## Article:
┄┄┄┄┄┄┄┄┄┄┄┄┄┄┄┄┄┄┄┄

Ejection tube 26 has an enlarged front portion 114 with a groove 116 formed therein for acceptance and retention of front seal 120. Ejection tube 26, housing 22 and expansion mandrel 40 form an inner annulus 121 between front seal 120 and back seal 104. Jet passage 122 communicates from inner annulus 121 through ejection tube 26 into ejection tube central bore 124, preferably at an angle of approximately 45 tube axis, toward the rear portion 100 of the tube 26. Inner annulus 121 is connected to outer annulus 80 by passage 126, thereby allowing free and continuous flow from air fitting 86 to ejection tube central bore 124.
Inner collector tube 16 has a front internal bore 130 configured for attachment to rear outer surface 132 of housing 22. As shown in FIGS. 2 and 3, this configuration of internal bore 130 and outer surface 132 may include threads 134 of a relatively steep pitch, for example, an 8 UN-2A Acme thread with at least one full thread. The mating threads may be ultrasonically bonded to ensure that they will not vibrate loose. Preferably, however, they are not bonded so firmly as to prevent their disengagement for overhaul purposes. The rear end of inner collector tube 16 has an enlarged outer surface 136 forming forward facing stop surface 140. Inner collector tube central bore 142 is preferably smooth and cylindrical and is directed out rear aperture 144 without obstruction.
Outer canister 14 is an assembly including the canister body 150 which is generally tubular and has a closed rear end 152. Recessed in and attached to the inside of outer canister rear end 152 is end plate 154. End plate 154 is preferably made of steel to enhance both the sound of the stem striking the end plate 154 and its resistance to wear. End plate 154 may be attached to canister rear end 152 by a number of suitable means, including the adhesive pad 153 shown, rivets, screws and a retainer ring. After enlarged outer rear surface 136 of inner connector tube 16 is placed inside outer canister body 150, the outer canister assembly 14 is completed by attaching to the body 150 the canister mounting ring 156. Canister mounting ring 156 is preferably permanently adhered to canister body 150, for example, by ultrasonically joining together both parts. After assembling the inner collector tube 16 and outer canister assembly 14, the inner collector tube 16 is affixed to housing rear outer surface 132, for example, by engagement of mating threads 134 and adhesive bonding. Outer canister 14 may then be selectively engaged and disengaged to housing 22 by any of a number of means. Preferably, canister mounting ring 156 has formed therein threads 160 which mate with threads 162 on the exterior of housing 22. The threads may advantageously be quick engaging threads of a relatively steep pitch, for example, 8 UN-2A Acme doublelead threads.
Outer canister body 150 has a window 164 formed in one side thereof. The width of window 164 preferably equals or exceeds the inside diameter of inner collector tube 16.

┄┄┄┄┄┄┄┄┄┄┄┄┄┄┄┄┄┄┄┄

## Data shown:
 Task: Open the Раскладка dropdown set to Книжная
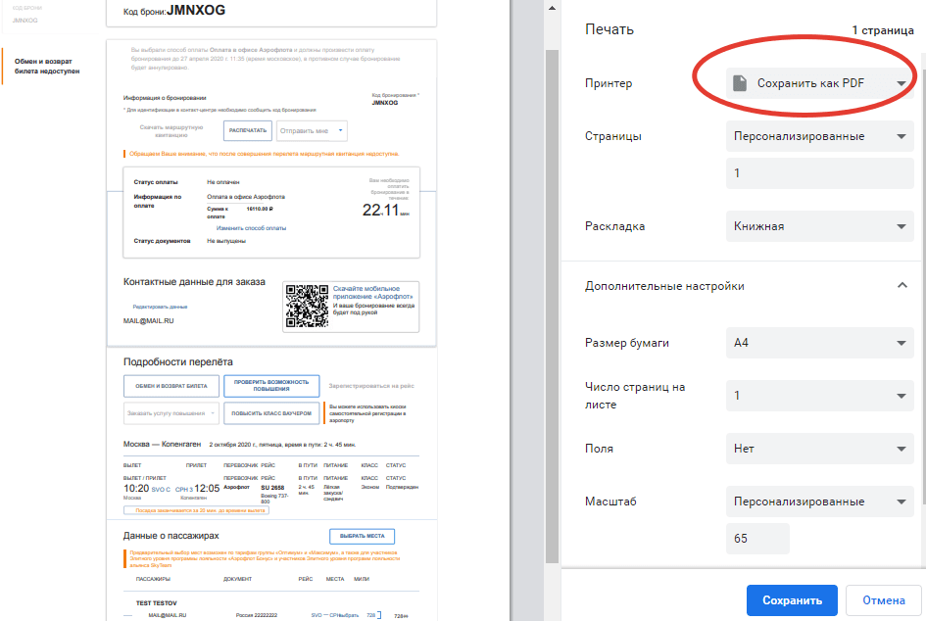(819, 226)
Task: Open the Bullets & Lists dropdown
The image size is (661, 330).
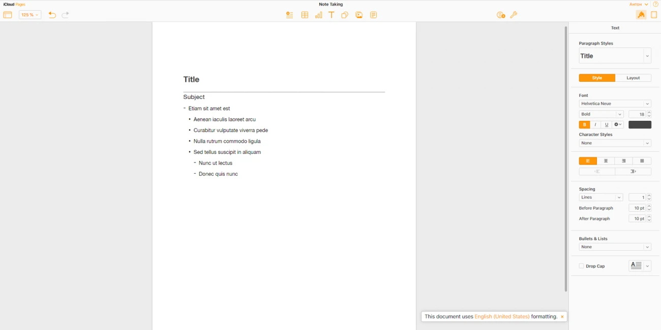Action: coord(615,247)
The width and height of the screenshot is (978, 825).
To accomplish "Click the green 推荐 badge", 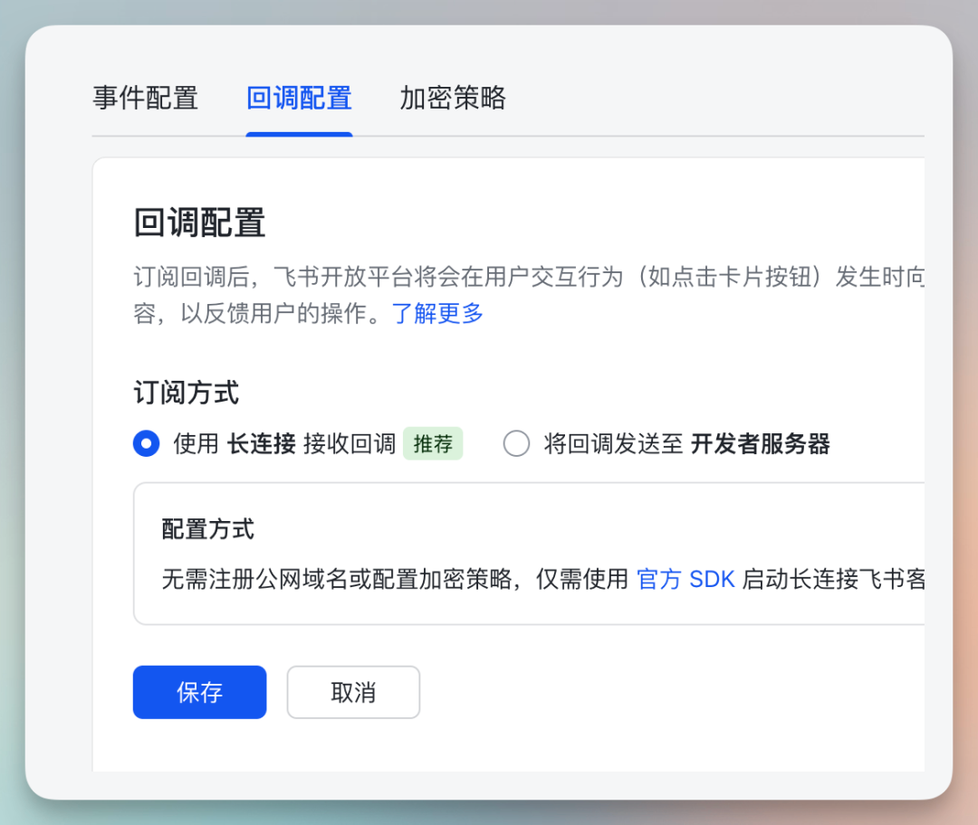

┄┄┄┄┄┄┄┄┄┄┄┄┄┄┄┄┄┄┄┄

## What is asked:
1. Summarize the patent description in two sentences.
2. For each statement, say whether it agrees with the patent description. Answer yes or no, and quote the words of the patent description that decide it.
(a) The end plate is preferably made of steel to improve both the sound of the stem striking it and its resistance to wear.
(b) The mating threads of the inner collector tube are preferably bonded firmly enough that they cannot be taken apart.
(c) The width of window 164 is preferably smaller than the inside diameter of inner collector tube 16.
3. According to the patent description, what connects inner annulus 121 to outer annulus 80?
The entries have no connection to the patent description.

## Answers given:
1. Ejection tube 26, housing 22 and expansion mandrel 40 form an inner annulus, and passages link it so that air flows freely and continuously from air fitting 86 into the ejection tube's central bore. Inner collector tube 16 attaches to the rear of housing 22, for example with steep-pitch threads, and fits inside outer canister 14, which has an end plate preferably made of steel, a window in one side, and a mounting ring that is preferably threaded onto the housing.

2.
(a) Yes: "End plate 154 is preferably made of steel to enhance both the sound of the stem striking the end plate 154 and its resistance to wear."
(b) No: "Preferably, however, they are not bonded so firmly as to prevent their disengagement for overhaul purposes."
(c) No: "The width of window 164 preferably equals or exceeds the inside diameter of inner collector tube 16."

3. Passage 126.